Flexsteel Reports Second Quarter Results

Flexsteel Industries, Inc. Thursday reported second quarter and fiscal year-to-date financial results.

Net sales were $129.4 million for the quarter compared to net sales of $118.5 million in the prior year quarter, an increase of 9.2%. Net sales were $249.2 million for the six months ended December 31, 2017, an increase of 8.1%. For both the quarter and the six-month period, higher residential net sales are primarily due to increased volume and to a lesser extent new customers. Higher contract net sales are primarily due to increased volume offset by the previously disclosed intentional decrease in sales to certain customers.

Gross margin as a percent of net sales for the quarter ended December 31, 2017 was 21.2%, compared to 22.6% for the prior year quarter. For the six months ended December 31, 2017, gross margin as a percent of net sales was 21.5%, compared to 23.1% for the prior year period. The decrease in gross margin as a percentage of net sales is primarily due to increased labor and raw material costs partially offset by volume leverage on fixed costs. In response to margin pressure, the Company implemented select sales price increases late in the fiscal quarter.

Selling, general and administrative (SG&A) expenses were 15.2% of net sales in the current year quarter, compared to 15.5% of net sales in the prior year quarter. For the six months ended December 31, 2017, SG&A expenses decreased to 15.2% compared to 16.1% in the prior year period primarily due to improved fixed cost leverage.

During the current fiscal year, the Company completed a $6.5 million sale of a facility and recognized a pre-tax gain of $1.8 million. On an after-tax basis, the gain represents $1.3 million or $0.16 per share.

The effective tax rate for the current year quarter was 21.1% compared to 36.7% in the prior year quarter. For the six months ended December 31, 2017, the effective tax rate was 30.2% compared to 37.7% in the prior year period. The current year quarter and fiscal year-to-date rates were positively impacted by the passage of the Tax Cuts and Jobs Act (Tax Reform) resulting in a $0.16 per share increase in net income. Beginning in fiscal year 2019, the Company expects the effective tax rate to be between 25% and 27%.

The above factors resulted in net income of $6.2 million or $0.78 per share for the quarter ended December 31, 2017, compared to $5.3 million or $0.68 per share in the prior year quarter. For the six months ended December 31, 2017, net income was $12.4 million or $1.56 per share compared to $10.1 million or $1.29 per share in the prior year period.
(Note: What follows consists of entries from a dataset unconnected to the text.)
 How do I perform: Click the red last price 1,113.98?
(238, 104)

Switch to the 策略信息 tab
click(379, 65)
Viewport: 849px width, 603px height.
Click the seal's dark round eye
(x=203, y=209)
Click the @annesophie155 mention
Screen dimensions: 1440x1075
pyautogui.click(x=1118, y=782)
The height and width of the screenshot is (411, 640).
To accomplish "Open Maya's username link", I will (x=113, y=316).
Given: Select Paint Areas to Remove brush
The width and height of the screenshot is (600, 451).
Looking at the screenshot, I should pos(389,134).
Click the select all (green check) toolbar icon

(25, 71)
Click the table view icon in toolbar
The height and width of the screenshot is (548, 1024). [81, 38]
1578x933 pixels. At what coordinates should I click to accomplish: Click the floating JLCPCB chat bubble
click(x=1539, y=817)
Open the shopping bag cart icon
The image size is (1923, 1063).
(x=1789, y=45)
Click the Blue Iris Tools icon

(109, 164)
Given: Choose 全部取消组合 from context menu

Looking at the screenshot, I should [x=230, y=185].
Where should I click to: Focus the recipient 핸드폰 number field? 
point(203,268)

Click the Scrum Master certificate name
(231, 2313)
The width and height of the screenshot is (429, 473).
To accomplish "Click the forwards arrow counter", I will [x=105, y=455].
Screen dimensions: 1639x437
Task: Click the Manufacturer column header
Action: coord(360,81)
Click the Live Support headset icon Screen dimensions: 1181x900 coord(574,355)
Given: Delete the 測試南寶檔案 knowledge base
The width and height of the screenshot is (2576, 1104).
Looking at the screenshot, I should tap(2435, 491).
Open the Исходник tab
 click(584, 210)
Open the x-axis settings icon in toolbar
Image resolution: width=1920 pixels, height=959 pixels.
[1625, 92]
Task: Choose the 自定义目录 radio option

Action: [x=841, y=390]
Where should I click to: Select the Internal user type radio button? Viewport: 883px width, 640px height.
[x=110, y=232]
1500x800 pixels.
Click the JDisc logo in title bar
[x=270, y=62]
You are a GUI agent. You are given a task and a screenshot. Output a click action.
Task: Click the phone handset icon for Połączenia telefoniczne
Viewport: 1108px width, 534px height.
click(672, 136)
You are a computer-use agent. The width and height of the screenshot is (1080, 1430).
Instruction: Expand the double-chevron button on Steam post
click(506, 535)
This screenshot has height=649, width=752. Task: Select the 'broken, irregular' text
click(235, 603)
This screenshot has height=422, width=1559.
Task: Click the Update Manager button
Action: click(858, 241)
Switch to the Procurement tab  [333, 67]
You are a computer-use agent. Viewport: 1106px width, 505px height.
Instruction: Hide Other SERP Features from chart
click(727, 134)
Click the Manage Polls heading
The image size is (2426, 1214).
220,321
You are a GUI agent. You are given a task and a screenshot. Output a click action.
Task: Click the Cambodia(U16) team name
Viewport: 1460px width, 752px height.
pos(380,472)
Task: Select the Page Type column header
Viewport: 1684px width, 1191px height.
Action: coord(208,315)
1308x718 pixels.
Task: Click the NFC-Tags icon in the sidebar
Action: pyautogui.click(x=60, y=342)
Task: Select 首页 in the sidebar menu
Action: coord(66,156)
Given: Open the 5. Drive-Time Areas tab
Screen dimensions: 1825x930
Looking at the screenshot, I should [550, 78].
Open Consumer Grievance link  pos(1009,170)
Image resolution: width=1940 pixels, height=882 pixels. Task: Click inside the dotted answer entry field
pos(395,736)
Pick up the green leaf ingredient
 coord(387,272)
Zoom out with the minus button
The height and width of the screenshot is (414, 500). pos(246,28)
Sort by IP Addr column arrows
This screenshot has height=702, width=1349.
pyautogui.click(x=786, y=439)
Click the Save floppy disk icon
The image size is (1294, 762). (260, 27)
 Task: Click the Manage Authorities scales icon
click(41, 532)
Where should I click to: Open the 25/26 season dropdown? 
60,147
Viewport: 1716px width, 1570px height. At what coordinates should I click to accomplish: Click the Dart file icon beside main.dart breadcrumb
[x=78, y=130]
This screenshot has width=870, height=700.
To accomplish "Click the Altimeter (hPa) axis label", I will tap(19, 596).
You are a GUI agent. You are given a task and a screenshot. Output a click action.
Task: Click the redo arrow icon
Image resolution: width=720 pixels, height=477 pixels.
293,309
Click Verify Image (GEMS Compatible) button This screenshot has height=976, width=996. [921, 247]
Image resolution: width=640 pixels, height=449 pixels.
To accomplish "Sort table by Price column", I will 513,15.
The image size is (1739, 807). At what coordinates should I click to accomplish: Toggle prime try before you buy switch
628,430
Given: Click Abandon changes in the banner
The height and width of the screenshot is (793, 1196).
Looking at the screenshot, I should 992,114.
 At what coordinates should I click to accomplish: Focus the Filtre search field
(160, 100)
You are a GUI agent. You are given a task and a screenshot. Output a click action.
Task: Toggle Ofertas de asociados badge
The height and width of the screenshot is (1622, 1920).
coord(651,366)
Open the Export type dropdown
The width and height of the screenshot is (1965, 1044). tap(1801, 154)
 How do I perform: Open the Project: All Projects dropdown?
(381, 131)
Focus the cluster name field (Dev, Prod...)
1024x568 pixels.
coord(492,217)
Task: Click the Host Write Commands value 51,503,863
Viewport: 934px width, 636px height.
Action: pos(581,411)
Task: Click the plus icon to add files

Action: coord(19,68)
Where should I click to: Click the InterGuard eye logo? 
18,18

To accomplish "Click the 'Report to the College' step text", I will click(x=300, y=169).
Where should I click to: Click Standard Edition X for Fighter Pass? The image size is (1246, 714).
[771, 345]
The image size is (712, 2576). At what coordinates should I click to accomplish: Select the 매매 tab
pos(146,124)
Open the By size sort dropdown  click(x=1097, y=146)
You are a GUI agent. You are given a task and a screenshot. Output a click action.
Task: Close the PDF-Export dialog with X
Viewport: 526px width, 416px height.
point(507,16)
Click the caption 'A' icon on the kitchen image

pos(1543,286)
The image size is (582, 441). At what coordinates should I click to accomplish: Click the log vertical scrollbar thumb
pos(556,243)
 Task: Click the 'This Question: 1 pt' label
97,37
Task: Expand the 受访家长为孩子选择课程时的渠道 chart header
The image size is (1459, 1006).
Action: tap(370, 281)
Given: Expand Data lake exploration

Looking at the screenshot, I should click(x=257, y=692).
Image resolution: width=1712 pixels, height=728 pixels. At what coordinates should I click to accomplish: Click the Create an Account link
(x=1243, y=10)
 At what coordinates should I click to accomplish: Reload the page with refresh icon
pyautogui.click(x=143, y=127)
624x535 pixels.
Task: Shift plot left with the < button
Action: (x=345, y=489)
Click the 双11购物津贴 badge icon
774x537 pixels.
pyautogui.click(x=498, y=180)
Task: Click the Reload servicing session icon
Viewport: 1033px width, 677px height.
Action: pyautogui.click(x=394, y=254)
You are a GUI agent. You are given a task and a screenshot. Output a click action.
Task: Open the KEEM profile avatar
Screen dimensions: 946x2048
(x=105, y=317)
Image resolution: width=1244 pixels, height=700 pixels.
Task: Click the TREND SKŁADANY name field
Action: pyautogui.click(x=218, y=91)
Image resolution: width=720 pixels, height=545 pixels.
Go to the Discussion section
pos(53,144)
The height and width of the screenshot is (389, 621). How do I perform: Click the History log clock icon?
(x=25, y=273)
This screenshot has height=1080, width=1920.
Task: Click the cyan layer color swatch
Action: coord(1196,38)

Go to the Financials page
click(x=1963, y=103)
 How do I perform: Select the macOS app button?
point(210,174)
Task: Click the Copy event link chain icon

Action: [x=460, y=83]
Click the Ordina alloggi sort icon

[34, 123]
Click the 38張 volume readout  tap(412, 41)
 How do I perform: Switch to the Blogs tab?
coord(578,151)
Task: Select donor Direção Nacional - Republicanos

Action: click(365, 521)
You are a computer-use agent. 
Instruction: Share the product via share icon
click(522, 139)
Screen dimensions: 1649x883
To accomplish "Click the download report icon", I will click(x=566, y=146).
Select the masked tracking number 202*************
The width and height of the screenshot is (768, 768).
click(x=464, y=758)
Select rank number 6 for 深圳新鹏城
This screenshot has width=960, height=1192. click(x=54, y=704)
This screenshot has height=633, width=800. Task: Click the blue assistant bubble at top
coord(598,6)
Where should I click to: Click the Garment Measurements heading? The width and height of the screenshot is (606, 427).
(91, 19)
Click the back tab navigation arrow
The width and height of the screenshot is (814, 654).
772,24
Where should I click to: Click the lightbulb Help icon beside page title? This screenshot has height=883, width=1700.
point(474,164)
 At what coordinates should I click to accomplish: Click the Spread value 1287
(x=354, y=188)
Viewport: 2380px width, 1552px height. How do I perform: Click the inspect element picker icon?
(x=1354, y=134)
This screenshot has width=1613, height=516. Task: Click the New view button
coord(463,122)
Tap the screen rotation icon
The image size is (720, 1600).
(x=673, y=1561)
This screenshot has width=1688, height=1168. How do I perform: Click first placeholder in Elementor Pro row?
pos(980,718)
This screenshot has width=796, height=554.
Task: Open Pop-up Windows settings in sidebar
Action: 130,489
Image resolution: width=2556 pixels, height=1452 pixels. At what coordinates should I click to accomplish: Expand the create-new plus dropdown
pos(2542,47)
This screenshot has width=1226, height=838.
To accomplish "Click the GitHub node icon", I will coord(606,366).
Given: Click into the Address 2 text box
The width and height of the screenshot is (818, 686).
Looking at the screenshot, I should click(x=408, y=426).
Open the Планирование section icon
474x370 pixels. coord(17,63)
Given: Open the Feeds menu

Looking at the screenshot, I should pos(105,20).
Working capital (current assets less current liabilities) at December 31, 2017 was $163 million compared to $158 million at June 30, 2017. Changes in working capital include increases of $11 million in inventory, $5 million in accounts receivable, $2 million in investments and $2 million in accounts payable; and a decrease of $11 million in cash and cash equivalents. Accounts receivable increased due to increased sales volume. Inventory increased to improve service levels.

For the six months ended December 31, 2017, capital expenditures were $12.9 million including $6.8 million invested to upgrade the business information system and $3.7 million for the construction of a new manufacturing facility.

All earnings per share amounts are on a diluted basis.

Outlook

During the remainder of fiscal year 2018, the Company expects high single digit revenue growth including the previously disclosed intentional decrease in sales to certain contract customers. The Company expects continued inflationary pressure on certain raw materials and moderating labor cost increases. The Company is focused on gross margin expansion through targeted sales price increases, enhanced service levels and driving operational efficiencies.

For the balance of the fiscal year, the Company expects to capitalize $2 million related to business information system software and development, $10 million for the construction of a manufacturing facility and $2 million for operations. The Company believes it has adequate working capital and borrowing capabilities to meet these requirements.

The Company remains committed to its core strategies, which include providing a wide range of quality product offerings and price points to the residential and contract markets, combined with a conservative approach to business. The Company will maintain its focus on a strong balance sheet through emphasis on cash flow and increasing profitability. The Company believes these core strategies are in the best interest of its shareholders.